> _ENTRIES_
* * * *

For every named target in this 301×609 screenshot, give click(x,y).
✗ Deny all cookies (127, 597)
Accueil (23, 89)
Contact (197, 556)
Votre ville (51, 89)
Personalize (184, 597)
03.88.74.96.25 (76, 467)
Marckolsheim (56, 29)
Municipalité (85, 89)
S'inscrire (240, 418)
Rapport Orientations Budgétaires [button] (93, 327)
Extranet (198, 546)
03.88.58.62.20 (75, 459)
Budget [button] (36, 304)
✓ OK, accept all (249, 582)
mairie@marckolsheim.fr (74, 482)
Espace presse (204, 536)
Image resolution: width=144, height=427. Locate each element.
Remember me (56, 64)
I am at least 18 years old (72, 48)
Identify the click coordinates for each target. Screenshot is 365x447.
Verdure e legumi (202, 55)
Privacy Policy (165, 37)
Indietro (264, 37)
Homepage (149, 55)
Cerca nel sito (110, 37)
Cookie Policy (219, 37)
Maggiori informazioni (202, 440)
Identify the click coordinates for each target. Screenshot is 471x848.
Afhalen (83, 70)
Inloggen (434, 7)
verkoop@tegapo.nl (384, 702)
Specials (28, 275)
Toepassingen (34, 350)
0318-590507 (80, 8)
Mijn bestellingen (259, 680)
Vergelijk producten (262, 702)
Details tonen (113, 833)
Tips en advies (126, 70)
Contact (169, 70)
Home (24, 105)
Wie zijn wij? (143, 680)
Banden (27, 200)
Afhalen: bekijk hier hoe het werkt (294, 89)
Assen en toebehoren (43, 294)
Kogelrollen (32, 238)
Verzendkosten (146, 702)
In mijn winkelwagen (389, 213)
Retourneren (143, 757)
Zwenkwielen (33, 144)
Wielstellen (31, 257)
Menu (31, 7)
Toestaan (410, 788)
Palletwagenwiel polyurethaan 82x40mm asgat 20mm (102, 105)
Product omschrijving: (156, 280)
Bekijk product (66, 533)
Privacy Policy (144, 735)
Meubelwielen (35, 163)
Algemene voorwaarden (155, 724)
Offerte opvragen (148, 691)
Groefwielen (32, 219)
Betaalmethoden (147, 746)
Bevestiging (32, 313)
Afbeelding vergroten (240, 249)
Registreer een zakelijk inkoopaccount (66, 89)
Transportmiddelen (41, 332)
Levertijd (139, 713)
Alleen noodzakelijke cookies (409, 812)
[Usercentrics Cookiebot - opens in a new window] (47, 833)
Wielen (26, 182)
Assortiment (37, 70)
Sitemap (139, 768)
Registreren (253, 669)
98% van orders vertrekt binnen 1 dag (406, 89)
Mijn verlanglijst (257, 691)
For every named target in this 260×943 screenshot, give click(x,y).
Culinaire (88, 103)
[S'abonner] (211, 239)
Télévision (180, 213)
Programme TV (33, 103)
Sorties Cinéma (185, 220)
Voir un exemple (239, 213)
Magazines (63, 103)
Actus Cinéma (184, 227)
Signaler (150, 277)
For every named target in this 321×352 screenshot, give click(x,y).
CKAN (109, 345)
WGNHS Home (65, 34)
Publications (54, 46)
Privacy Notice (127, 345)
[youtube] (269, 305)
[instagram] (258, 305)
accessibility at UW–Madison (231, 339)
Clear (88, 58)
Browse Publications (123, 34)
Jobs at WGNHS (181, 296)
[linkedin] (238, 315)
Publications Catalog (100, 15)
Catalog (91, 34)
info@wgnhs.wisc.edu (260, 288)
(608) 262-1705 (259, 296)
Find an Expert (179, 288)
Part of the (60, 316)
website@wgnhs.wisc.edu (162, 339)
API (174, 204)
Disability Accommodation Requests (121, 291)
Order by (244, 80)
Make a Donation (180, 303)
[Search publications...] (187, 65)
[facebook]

* * * *

> _THE REQUEST_
Reproduce the rows above, substituting "Terugsturen" for "Retourneren" and leaving everything else unchanged.

> _THE ANSWER_
For every named target in this 301×609 screenshot, give click(x,y).
✗ Deny all cookies (127, 597)
Accueil (23, 89)
Contact (197, 556)
Votre ville (51, 89)
Personalize (184, 597)
03.88.74.96.25 (76, 467)
Marckolsheim (56, 29)
Municipalité (85, 89)
S'inscrire (240, 418)
Rapport Orientations Budgétaires [button] (93, 327)
Extranet (198, 546)
03.88.58.62.20 (75, 459)
Budget [button] (36, 304)
✓ OK, accept all (249, 582)
mairie@marckolsheim.fr (74, 482)
Espace presse (204, 536)
Image resolution: width=144, height=427. Locate each element.
Remember me (56, 64)
I am at least 18 years old (72, 48)
Identify the click coordinates for each target. Screenshot is 365x447.
Verdure e legumi (202, 55)
Privacy Policy (165, 37)
Indietro (264, 37)
Homepage (149, 55)
Cerca nel sito (110, 37)
Cookie Policy (219, 37)
Maggiori informazioni (202, 440)
Identify the click coordinates for each target. Screenshot is 471x848.
Afhalen (83, 70)
Inloggen (434, 7)
verkoop@tegapo.nl (384, 702)
Specials (28, 275)
Toepassingen (34, 350)
0318-590507 (80, 8)
Mijn bestellingen (259, 680)
Vergelijk producten (262, 702)
Details tonen (113, 833)
Tips en advies (126, 70)
Contact (169, 70)
Home (24, 105)
Wie zijn wij? (143, 680)
Banden (27, 200)
Afhalen: bekijk hier hoe het werkt (294, 89)
Assen en toebehoren (43, 294)
Kogelrollen (32, 238)
Verzendkosten (146, 702)
In mijn winkelwagen (389, 213)
Terugsturen (143, 757)
Zwenkwielen (33, 144)
Wielstellen (31, 257)
Menu (31, 7)
Toestaan (410, 788)
Palletwagenwiel polyurethaan 82x40mm asgat 20mm (102, 105)
Product omschrijving: (156, 280)
Bekijk product (66, 533)
Privacy Policy (144, 735)
Meubelwielen (35, 163)
Algemene voorwaarden (155, 724)
Offerte opvragen (148, 691)
Groefwielen (32, 219)
Betaalmethoden (147, 746)
Bevestiging (32, 313)
Afbeelding vergroten (240, 249)
Registreer een zakelijk inkoopaccount (66, 89)
Transportmiddelen (41, 332)
Levertijd (139, 713)
Alleen noodzakelijke cookies (409, 812)
[Usercentrics Cookiebot - opens in a new window] (47, 833)
Wielen (26, 182)
Assortiment (37, 70)
Sitemap (139, 768)
Registreren (253, 669)
98% van orders vertrekt binnen 1 dag (406, 89)
Mijn verlanglijst (257, 691)
For every named target in this 260×943 screenshot, give click(x,y).
Culinaire (88, 103)
[S'abonner] (211, 239)
Télévision (180, 213)
Programme TV (33, 103)
Sorties Cinéma (185, 220)
Voir un exemple (239, 213)
Magazines (63, 103)
Actus Cinéma (184, 227)
Signaler (150, 277)
For every named target in this 321×352 screenshot, give click(x,y).
CKAN (109, 345)
WGNHS Home (65, 34)
Publications (54, 46)
Privacy Notice (127, 345)
[youtube] (269, 305)
[instagram] (258, 305)
accessibility at UW–Madison (231, 339)
Clear (88, 58)
Browse Publications (123, 34)
Jobs at WGNHS (181, 296)
[linkedin] (238, 315)
Publications Catalog (100, 15)
Catalog (91, 34)
info@wgnhs.wisc.edu (260, 288)
(608) 262-1705 (259, 296)
Find an Expert (179, 288)
Part of the (60, 316)
website@wgnhs.wisc.edu (162, 339)
API (174, 204)
Disability Accommodation Requests (121, 291)
Order by (244, 80)
Make a Donation (180, 303)
[Search publications...] (187, 65)
[facebook]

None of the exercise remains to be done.